“Saibashi” is the chopsticks which are used for various types of cooking including simmering, oiling, saut, frying, etc. and used for dishing up. Althoungh many kinds of chopsticks are sold in the market, few studies have been made as to which type of chopsticks are easy to use and as to how they can be selected in accordance with the type of cooking.
This report was attempted to research on the cooking functionalities of “saibashi” and its selective use in the each type of cooking. With 5 types of dishes being actually cooked, the comparison was made for the following sets of chopsticks sold in the market: (1) short-size (30cm) and long -size (33cm) chopsticks; (2) chopsticks with and without non-slippery treatment; (3) chopsticks with and without strings; (4) metal-made and bamboo-made chopsticks.
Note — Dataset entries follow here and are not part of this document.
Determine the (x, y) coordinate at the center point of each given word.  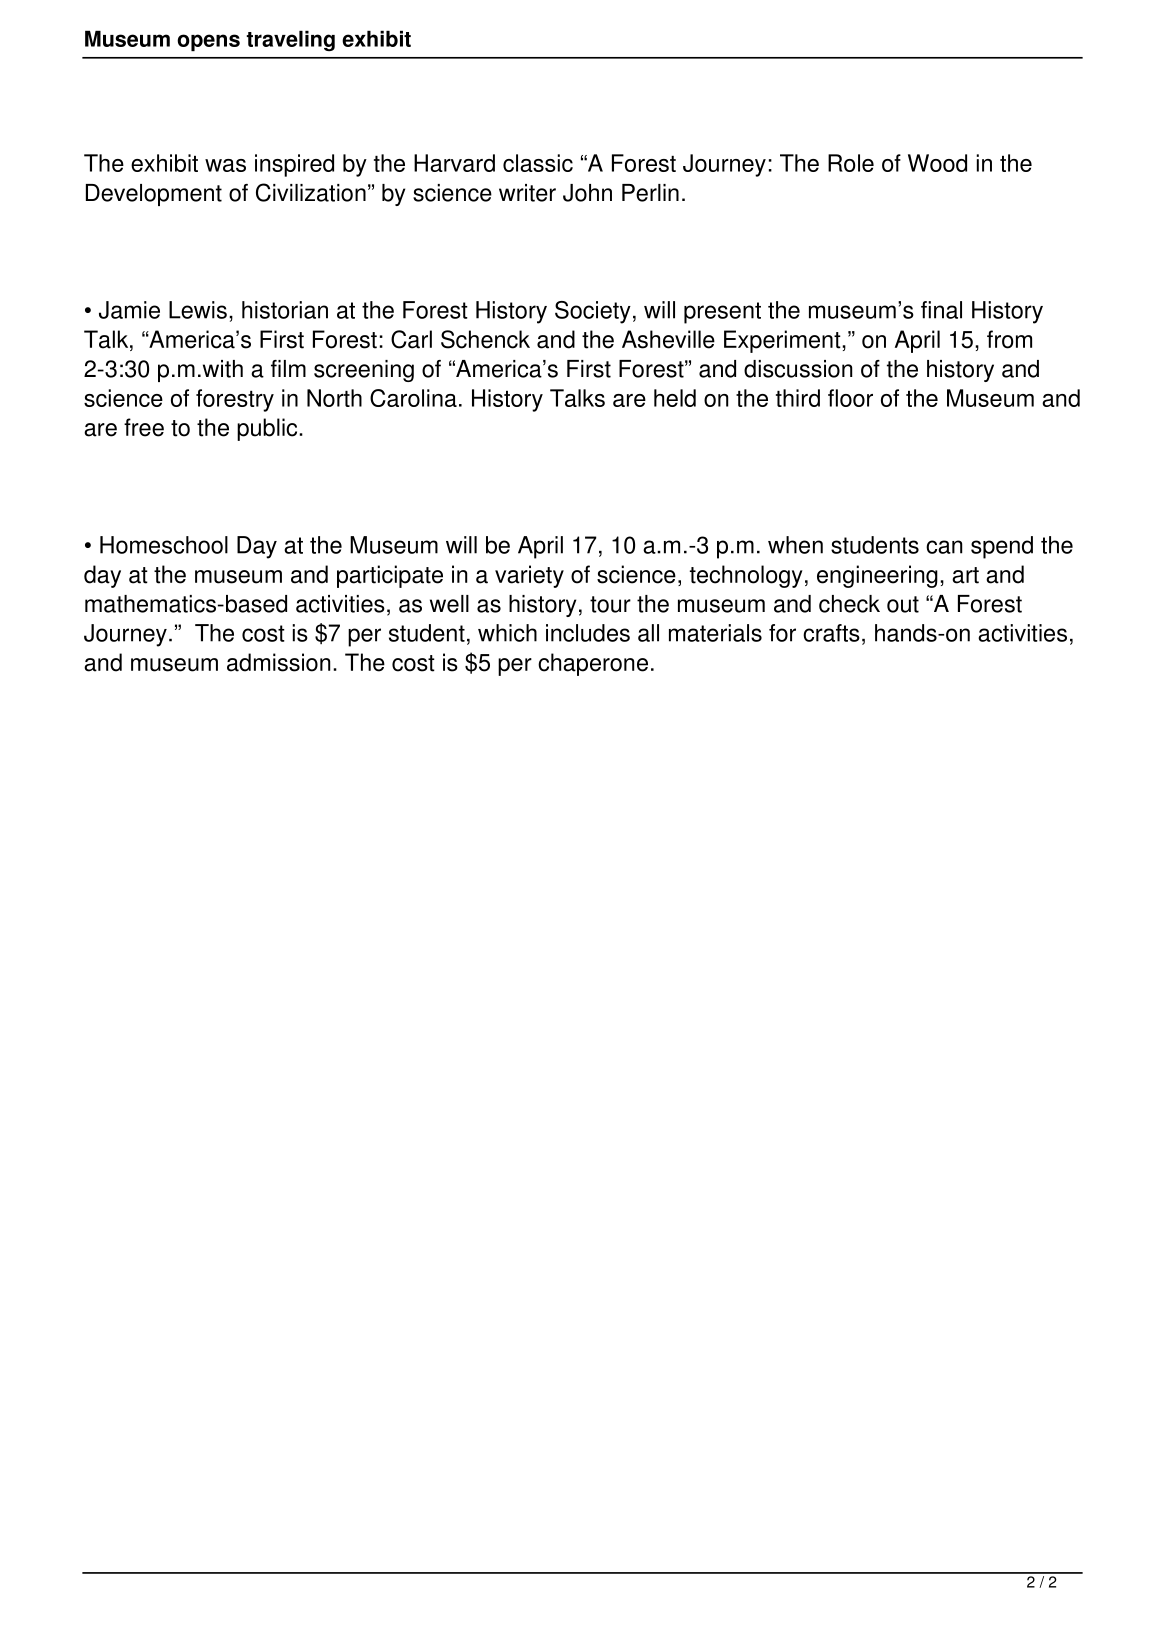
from (1009, 339)
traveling (290, 40)
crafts (831, 633)
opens (208, 42)
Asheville (668, 339)
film (288, 368)
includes (588, 633)
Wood (937, 163)
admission (278, 662)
The evaluations were made according to the 5-point scoring method with 10-11 items.
The following findings were obtained: 1. When used for cooking in direct contact with heat, i. e., frying and saute, long-size chopsticks were preferable because it was unlikely that the hands would feel too hot and would contact the oil. For other types of cooking, however, short-size chopsticks were easier to use.
2. The chopsticks with strings at the top were rated lower in respect to 10 items than those without strings.
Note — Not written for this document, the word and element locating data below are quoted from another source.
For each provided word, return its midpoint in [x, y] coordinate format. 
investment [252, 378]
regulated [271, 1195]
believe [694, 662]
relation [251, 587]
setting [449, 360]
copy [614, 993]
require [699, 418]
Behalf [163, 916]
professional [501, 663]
3. The chopsticks with non-slippery treatment at the top were rated higher in respect to 10 items than those without non-slippery treatment.
4. The metal chopsticks for frying with the holding parts coated with plastics were rated higher during the frying process than the ordinary type-bamboo chopsticks. In respect to other 9 items, however, the bamboo-made ones were rated higher.
5. For the types of cooking like saute and frying using strong fire, long-size chosticks were preferable. For other types of cooking, however, short-size, no-string and non-slippery chopsticks were easy to use.
From these results it was observed that the chopsticks should be selected in accordance with the type of cooking.